THE STORY – Anna cares for her aging parents in a fragile balance of meeting one another’s needs. When a Florida heat wave shatters their family and Anna’s routine, her future is uncertain until she creates a world where she can thrive.
THE CAST – Anna Sargent, Victor Slezak, Ali Ahn, Marceline Hugot & Shane Harper
THE TEAM – Liz Sargent (Director/Writer)
THE RUNNING TIME – 91 Minutes
In the opening minutes of Liz Sargent’s intimate debut “Take Me Home,” the Korean-American director establishes the tranquility of contemporary suburbia. Lulling the viewer into the stillness of an ordinary American neighborhood, Sargent delicately situates her camera within the unhurried movements of daily routine. The neighbouring ants crawl from their nests near the local pond, as the Florida palm trees sway in the wind. “Take Me Home” emphasises the normalcy of nature’s equilibrium, as it transitions into the quietude of middle-class America. Largely sustained by a diegetic soundscape, Sargent sparingly disrupts her intimate family drama with intense ambient tones to personify her protagonist’s experiences.
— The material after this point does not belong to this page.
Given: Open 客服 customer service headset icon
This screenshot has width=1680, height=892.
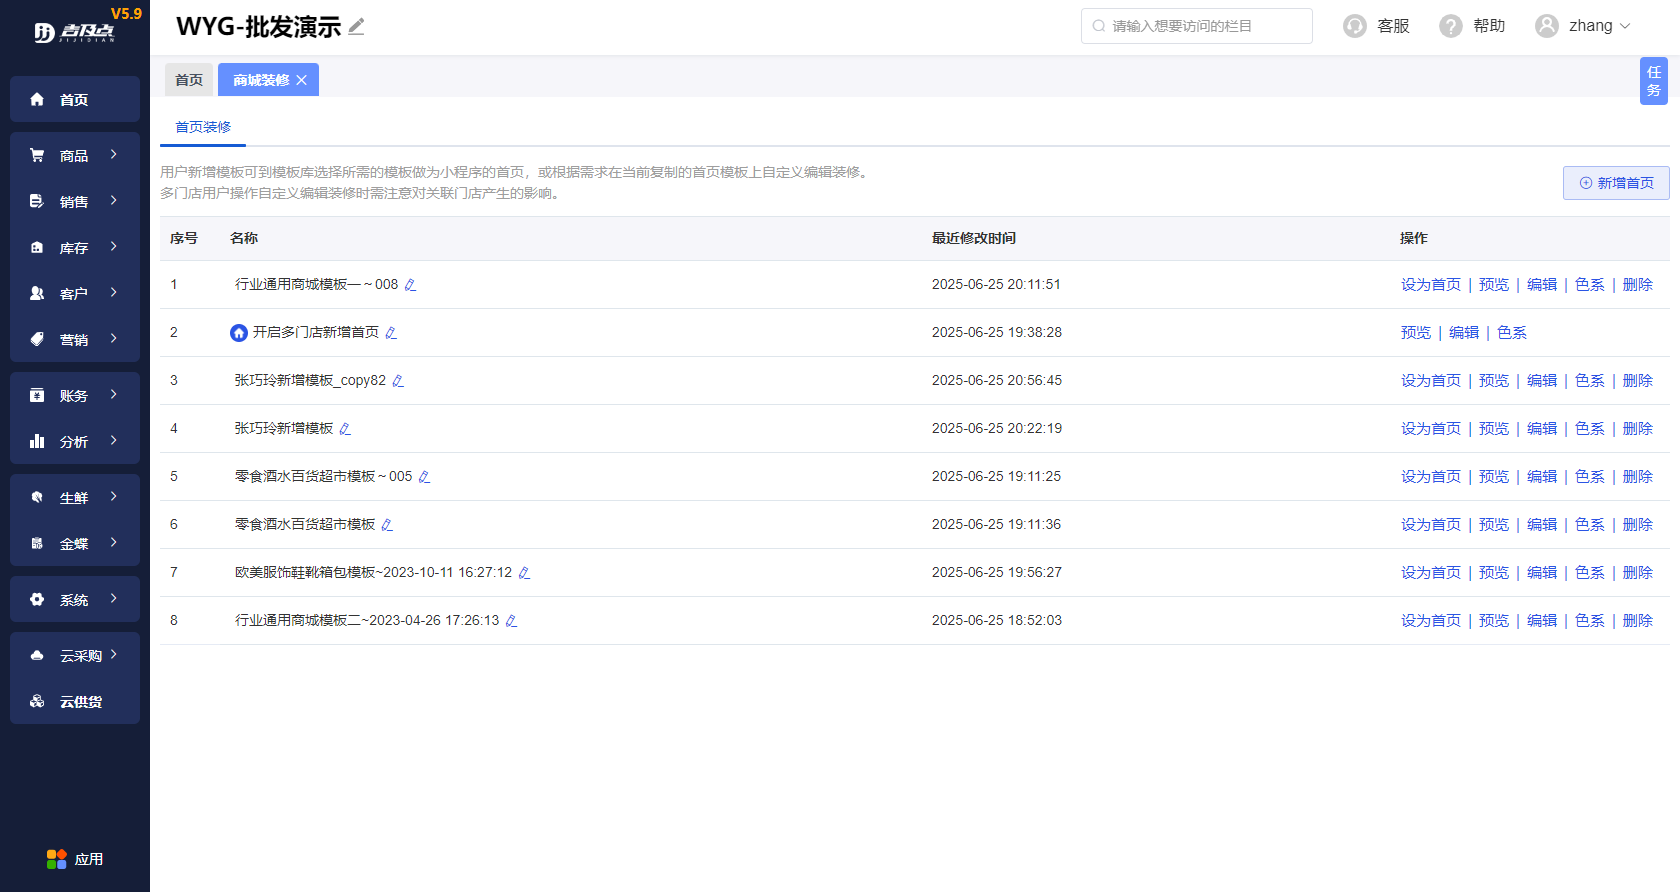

Sargent brilliantly sustains her drama in one centralised location, never leaving the picturesque suburban strip until the film’s enigmatic finale. Through the hushed rhythms of everyday routine, we follow Anna, a 38-year-old with a cognitive disability, who lives with her parents. Her mother, an aging adult, supports Anna as her primary caregiver. Sargent establishes their loving bond through scenes of on-screen care. Tempered at the cause of sudden change, the opening act establishes Anna’s restlessness before her routines are interrupted by family tragedy.
Told through a minimalist framework, Sargent limits dialogue in her understated drama. While “Take Me Home” occasionally stumbles with unnecessary argumentative exposition when introducing Anna’s older sister into the narrative, the film understands that silence speaks louder than words. Unfortunately, unlike its skillful script, the film’s rudimentary blocking is largely indebted to the three-hander’s lackadaisical convenience. Except for one scene that personifies sensory overload through wide lenses and image distortions, Sargent’s mise en scène is fairly substandard compared to her nuanced screenplay.
On the flip side, Ian Holden’s editing spotlights Sargent’s efficient screenwriting through his limited, purposeful cutting. The film’s reserved formal rigor emphasises its well-intentioned anti-ableist commentary. “Take Me Home” commemorates caregiving as an act of unabashed love, as the caregiver’s role shifts in the aftermath of Anna’s family’s misfortune. At its core, “Take Me Home” succeeds due to the believability of its pivotal performances. The heart of the film lies in its committed cast, which impressively renders the story through a naturalistic ensemble.
Sargent cast her younger sister, who shares the same name and cognitive disability as her protagonist. Behind the camera, accessibility was at the forefront of Sargent’s artistic undertaking. Anna was provided with a professional caregiver, an acting coach, and an on-set accessibility producer. Despite her career as a Special Olympics athlete, Anna’s compassionate turn as the film’s disabled protagonist offers an empathetic portrayal of everyday support needs. Her relevant political sentiments further punctuate Sargent’s intentions, as her story takes a dark turn in its depiction of the failing American healthcare system.
Refusing to indulge in misanthropic tragedy porn, Sargent manages to balance her drama with considerable compassion and disability destigmatisation. The film’s frank depiction of Anna’s sex life adds dimensionality to her character. It isn’t until the film’s ambiguous fairy-tale ending, where Sargent concludes her saga with a neatly wrapped finale, that the aesthetic contradicts her realist pastiche. The ambiguity surrounding the convenient ending is, regretfully, a narrative cop-out, settling for a more digestible, sanitised conclusion to Sargent’s intimate narrative. Despite the open-endedness of its conclusion, Sargent shies away from the brutal reality of her protagonist’s living situation and the ramifications of a broken system.
Largely sustained by its unabashed empathy and its cast of naturalistic performers, Liz Sargent’s directorial debut “Take Me Home” adapts her proof-of-concept short film of the same name with the best of intentions. While her directorial vision lacks originality, Sargent’s desire to illuminate the lives of American caregivers is an admirable attempt at empathy-focused filmmaking. She succeeds by spotlighting the lives of real people going through real issues without stigmatisation. “Take Me Home” examines caregiving by anchoring itself within the quotidian microcosm of American suburbia. By limiting its locations, Sargent skillfully scribes a moving story about embracing agency during a time of family turmoil. Where it lacks in formal originality, “Take Me Home’s” compassionate production embraces and enforces an anti-ableist rhetoric — simultaneously on-screen and behind the camera.